### Data excerpts ###

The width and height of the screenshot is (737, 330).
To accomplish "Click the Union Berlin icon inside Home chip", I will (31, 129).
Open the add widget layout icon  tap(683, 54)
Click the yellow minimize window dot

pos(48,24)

###
### Data excerpts ###

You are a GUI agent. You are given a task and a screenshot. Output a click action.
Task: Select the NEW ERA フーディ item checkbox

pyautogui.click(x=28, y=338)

###
### Data excerpts ###

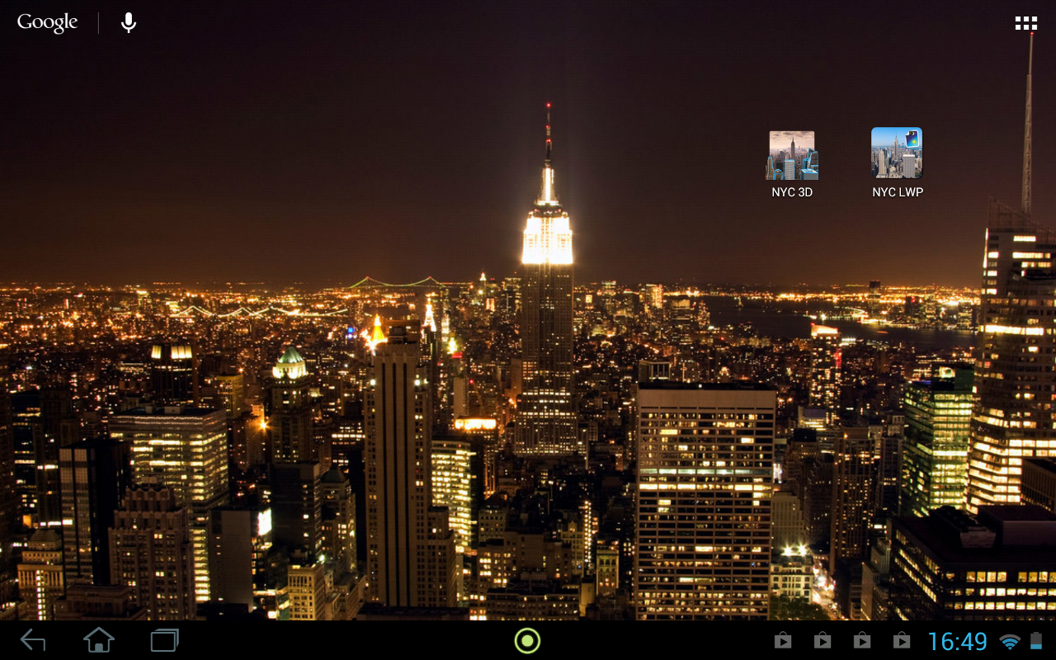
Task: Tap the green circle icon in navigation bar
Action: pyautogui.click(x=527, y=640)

###

» **Your instructions**
Counting the lines of the material that hold the string "screenshot", state the total and nothing besides.

» **Written response**
2